PHI 000 232 500 0 – 12 20 1
CIN 200 000 613 1 – 13 23 1
W-Acker L-Farrell HRS: Anderson, Crowe, Pinson GWRBI-Pinson
My vote for the most amazing game this year. Purkey falls apart halfway through, turns a 2-0 lead into a 12-2 deficit. Then Curt Simmons unravels, and Meyer comes on to help the Reds score six times in the 7th and make it a game. Then Temple doubles in Robinson in the 8th to cut it to 12-9. Then two singles and a George Crowe pinch-hit homer tie it 12-12 in the 9th. Then Pinson wins it with a bleacher bomb off Farrell in the 10th, and the Reds are over .500!
NYY 000 030 000 – 3 5 2
WAS 000 001 010 – 2 4 3
W-Ford L-Pascual GWRBI-Siebern
More flat-out bizarreness.

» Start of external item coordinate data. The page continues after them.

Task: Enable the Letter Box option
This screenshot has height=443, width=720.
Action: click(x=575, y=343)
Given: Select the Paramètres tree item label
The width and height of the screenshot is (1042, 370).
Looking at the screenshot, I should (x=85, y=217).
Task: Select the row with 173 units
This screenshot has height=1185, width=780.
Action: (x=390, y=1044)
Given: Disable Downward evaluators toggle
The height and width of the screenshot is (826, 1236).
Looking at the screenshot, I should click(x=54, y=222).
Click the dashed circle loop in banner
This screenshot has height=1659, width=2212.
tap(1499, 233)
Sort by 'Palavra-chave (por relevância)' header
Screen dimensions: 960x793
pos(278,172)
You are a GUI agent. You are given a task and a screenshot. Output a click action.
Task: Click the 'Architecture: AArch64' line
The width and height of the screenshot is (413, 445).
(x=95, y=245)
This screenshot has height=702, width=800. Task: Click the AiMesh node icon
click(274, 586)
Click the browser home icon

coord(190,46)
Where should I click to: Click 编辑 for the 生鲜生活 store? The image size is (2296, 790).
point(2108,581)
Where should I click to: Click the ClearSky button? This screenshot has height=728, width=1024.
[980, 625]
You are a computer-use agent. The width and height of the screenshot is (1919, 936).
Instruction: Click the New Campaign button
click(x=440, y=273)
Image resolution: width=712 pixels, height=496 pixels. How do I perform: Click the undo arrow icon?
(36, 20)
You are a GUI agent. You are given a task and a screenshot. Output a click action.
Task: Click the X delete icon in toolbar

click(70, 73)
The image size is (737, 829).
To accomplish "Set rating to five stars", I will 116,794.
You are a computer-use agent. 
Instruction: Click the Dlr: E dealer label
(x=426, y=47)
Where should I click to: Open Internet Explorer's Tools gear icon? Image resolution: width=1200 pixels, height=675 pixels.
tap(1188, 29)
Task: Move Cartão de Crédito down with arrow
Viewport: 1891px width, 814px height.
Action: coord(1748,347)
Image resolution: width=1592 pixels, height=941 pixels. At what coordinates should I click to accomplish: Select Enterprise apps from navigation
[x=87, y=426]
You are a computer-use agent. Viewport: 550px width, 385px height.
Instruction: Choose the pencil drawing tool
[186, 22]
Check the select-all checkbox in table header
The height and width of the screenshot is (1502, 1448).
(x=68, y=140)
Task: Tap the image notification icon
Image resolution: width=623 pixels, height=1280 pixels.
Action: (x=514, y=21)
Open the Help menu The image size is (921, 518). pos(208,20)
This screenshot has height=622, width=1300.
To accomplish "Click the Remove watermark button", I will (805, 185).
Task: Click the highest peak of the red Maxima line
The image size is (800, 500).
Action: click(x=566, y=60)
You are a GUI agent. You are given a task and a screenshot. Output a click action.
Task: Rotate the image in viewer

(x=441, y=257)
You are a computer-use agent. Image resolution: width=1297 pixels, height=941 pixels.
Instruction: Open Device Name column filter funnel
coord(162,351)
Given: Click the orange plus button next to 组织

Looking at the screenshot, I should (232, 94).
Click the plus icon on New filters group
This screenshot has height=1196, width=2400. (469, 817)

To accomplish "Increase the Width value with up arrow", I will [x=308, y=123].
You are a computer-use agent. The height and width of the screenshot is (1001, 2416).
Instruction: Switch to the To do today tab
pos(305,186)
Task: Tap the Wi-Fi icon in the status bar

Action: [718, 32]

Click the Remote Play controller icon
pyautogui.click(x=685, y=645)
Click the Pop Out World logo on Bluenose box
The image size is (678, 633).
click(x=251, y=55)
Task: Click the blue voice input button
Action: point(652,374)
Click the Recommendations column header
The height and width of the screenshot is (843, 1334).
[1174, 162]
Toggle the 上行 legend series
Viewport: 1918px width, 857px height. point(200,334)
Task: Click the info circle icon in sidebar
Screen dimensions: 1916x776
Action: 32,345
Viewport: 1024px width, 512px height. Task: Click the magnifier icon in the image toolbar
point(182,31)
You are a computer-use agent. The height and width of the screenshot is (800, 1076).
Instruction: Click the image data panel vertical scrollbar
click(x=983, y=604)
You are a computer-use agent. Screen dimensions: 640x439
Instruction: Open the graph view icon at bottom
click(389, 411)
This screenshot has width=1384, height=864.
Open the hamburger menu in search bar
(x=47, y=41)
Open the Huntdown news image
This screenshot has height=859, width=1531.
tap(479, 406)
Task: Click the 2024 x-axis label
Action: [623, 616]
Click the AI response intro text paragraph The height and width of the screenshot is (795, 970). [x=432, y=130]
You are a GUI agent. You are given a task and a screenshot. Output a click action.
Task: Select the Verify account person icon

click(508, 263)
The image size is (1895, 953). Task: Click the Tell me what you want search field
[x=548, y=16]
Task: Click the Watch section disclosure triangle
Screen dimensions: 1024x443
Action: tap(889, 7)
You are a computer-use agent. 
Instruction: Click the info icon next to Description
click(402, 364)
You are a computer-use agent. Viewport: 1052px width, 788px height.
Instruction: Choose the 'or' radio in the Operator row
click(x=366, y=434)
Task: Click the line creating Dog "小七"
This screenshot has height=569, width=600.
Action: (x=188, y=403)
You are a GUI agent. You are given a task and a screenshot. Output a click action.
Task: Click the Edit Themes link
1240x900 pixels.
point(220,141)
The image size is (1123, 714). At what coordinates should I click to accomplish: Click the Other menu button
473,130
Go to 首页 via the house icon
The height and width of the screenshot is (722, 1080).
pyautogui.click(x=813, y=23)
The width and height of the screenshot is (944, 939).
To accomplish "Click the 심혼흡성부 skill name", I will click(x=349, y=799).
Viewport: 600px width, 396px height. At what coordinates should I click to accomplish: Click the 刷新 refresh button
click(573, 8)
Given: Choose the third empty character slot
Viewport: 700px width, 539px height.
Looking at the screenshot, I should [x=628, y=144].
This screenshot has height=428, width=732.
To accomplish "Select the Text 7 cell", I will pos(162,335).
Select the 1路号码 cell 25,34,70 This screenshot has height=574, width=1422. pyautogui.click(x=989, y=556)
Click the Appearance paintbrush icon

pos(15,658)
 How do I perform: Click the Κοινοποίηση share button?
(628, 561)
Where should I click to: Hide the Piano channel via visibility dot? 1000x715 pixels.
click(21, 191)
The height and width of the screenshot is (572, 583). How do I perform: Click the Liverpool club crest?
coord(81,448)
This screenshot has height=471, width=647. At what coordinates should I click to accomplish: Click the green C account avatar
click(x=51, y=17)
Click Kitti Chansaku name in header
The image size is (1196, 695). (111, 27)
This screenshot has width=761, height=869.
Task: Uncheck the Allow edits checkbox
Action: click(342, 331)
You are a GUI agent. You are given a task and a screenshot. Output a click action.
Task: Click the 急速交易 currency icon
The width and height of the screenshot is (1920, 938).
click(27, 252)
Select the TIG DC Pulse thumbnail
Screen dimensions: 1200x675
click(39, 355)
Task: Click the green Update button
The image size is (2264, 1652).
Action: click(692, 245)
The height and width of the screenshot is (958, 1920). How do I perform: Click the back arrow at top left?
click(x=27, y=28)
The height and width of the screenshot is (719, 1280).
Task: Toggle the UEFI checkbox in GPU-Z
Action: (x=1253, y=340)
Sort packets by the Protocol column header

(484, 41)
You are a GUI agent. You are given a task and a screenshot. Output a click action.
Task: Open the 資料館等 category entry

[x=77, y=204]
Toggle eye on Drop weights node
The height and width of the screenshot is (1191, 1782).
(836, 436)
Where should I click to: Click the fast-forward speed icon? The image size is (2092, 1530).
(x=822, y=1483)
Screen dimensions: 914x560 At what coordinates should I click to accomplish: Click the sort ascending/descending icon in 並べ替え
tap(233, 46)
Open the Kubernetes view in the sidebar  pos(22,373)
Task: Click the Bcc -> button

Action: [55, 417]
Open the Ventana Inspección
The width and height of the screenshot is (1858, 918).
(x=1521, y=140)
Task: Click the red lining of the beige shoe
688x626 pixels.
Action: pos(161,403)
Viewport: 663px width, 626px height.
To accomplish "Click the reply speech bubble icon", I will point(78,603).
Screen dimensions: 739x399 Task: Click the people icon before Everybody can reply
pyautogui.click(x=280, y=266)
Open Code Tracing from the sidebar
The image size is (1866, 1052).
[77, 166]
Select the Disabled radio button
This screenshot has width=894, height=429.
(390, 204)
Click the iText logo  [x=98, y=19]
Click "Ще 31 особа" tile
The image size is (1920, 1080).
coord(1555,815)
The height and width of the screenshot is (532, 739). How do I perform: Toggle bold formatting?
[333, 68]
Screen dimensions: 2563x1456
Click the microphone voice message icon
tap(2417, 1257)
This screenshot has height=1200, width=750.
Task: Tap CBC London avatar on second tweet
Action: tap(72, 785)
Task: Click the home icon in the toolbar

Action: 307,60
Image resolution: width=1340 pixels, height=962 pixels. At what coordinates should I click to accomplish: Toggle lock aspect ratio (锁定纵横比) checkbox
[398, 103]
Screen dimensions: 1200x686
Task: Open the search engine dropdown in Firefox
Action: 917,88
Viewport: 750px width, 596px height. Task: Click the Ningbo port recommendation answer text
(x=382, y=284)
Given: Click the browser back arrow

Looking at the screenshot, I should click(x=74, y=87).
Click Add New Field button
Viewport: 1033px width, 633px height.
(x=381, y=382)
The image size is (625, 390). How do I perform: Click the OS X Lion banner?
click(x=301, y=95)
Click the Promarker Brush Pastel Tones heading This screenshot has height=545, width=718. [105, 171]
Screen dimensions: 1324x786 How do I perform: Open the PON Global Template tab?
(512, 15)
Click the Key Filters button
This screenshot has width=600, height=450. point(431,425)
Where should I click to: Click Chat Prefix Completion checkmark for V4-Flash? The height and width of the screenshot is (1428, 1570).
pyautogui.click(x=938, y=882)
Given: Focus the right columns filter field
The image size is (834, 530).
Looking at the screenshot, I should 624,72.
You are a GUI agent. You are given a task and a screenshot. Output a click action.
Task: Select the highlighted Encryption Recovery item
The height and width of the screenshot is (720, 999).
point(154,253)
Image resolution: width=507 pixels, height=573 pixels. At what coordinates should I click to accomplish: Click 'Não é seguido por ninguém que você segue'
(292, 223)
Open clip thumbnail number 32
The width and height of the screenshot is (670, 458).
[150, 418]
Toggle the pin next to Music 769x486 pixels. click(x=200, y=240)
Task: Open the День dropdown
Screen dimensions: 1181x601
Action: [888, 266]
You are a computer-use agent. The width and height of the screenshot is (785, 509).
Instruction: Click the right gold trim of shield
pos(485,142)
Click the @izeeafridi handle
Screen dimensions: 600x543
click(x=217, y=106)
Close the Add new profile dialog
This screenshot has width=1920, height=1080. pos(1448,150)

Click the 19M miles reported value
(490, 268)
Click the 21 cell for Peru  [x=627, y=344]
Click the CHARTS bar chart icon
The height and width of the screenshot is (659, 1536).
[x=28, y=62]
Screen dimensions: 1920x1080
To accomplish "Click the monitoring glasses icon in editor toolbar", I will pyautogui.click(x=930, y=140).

All five runs scored in the game are unearned, and the Nats put up a spunky little fight seeing they’re facing Whitey Ford, who becomes our first 20-game winner.
DET 000 100 001 – 2 4 0
CHX 010 300 00x – 4 8 0
W-Latman L-Moford SV-Staley HR-Maxwell GWRBI-Fox
The Chicago beat goes on, with another great start (Latman) more clutch Nellie Fox hitting (two singles and two RBIs) and a 19-6 record now in August.
BAL 000 000 000 – 0 5 2
BOS 000 001 20x – 3 7 0
W-Bowsfield L-Johnson HR: Jensen GWRBI-Jensen
Jackie J. fills in nicely for injured Teddy W., bashing his 36th homer and giving Bowsfield his third shutout of the year.
CLE 000 300 030 – 6 8 0
K.C. 000 000 030 – 3 6 1
W-Narleski L-Herbert SV-Mossi HRS: Nixon, Ward GWRBI-Nixon
The White Sox have stolen all the headline thunder from the Tribe, who get huge hits by Russ Nixon and Mickey Vernon and close in on the plummeting Orioles for fourth place.